6.1.1.3 Les services offerts : deux discours contradictoires

Les résultats montrent une satisfaction générale quant aux services reçus à l’école. Toutefois, des discours contradictoires entre les participants et, parfois chez un même participant, ont été soulevés. Certains sont heureux d’avoir reçu des services alors que d’autres sont heureux d’en avoir peu reçu.

Ceux qui ont adopté le premier discours ont reconnu les effets positifs de l’aide qui leur a été offerte durant leur formation primaire et secondaire. Même que plusieurs d’entre eux auraient souhaité recevoir plus de services pour pallier les difficultés, et ce, plus tôt durant leur formation. C’est pourtant aussi ce que visait la Politique de l’adaptation scolaire

(1999) sur la prévention des difficultés. Pour ces personnes, ne pas recevoir de l’aide, ou recevoir une aide inadéquate, peut nuire aux chances de réussite.

Les participants qui tiennent le deuxième discours ont adopté davantage de comportements de persévérance durant leur formation, démontrant plus souvent un profil résilient (Goldberg et al., 2003 ; Martin et Marsh 2006).
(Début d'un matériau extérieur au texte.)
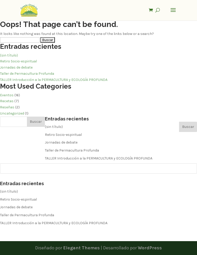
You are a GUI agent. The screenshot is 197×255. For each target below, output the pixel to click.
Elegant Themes (81, 248)
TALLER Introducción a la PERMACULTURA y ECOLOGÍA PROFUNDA (53, 80)
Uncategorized (12, 113)
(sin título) (9, 55)
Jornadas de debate (16, 67)
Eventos (7, 95)
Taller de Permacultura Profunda (27, 73)
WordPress (150, 248)
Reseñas (7, 107)
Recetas (7, 101)
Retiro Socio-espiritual (18, 61)
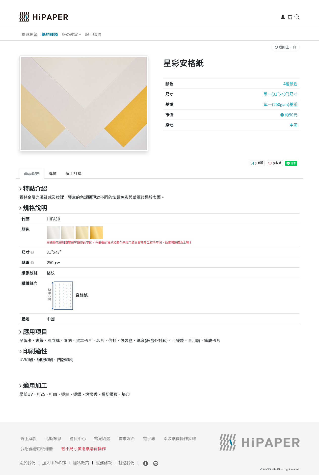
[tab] (32, 173)
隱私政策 (81, 463)
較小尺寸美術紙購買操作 (83, 448)
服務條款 (104, 463)
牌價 (53, 173)
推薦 (257, 162)
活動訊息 (53, 438)
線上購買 (93, 34)
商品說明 (32, 173)
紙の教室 (70, 34)
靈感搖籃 (29, 34)
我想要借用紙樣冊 (37, 448)
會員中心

Ce sont en majorité des hommes qui ont tenu ce discours : « si j’avais voulu mettre les efforts, j’aurais pu réussir », ce qui dévoile une plus grande confiance en leurs capacités. Ils se sont montrés heureux de ne pas avoir reçu de services plus tôt, par crainte de « devenir lâche », ou parce qu’ils croyaient que c’était de leur responsabilité de mettre les efforts nécessaires pour réussir. Plusieurs études

(Chouinard et al., 1999 ; Seidah et al., 2004 ; Wigfield et Eccles, 1994) ont aussi montré

que les hommes avaient tendance à avoir une perception de compétence plus élevée que les femmes, voir à surestimer cette compétence même s’ils ont de plus faibles résultats scolaires.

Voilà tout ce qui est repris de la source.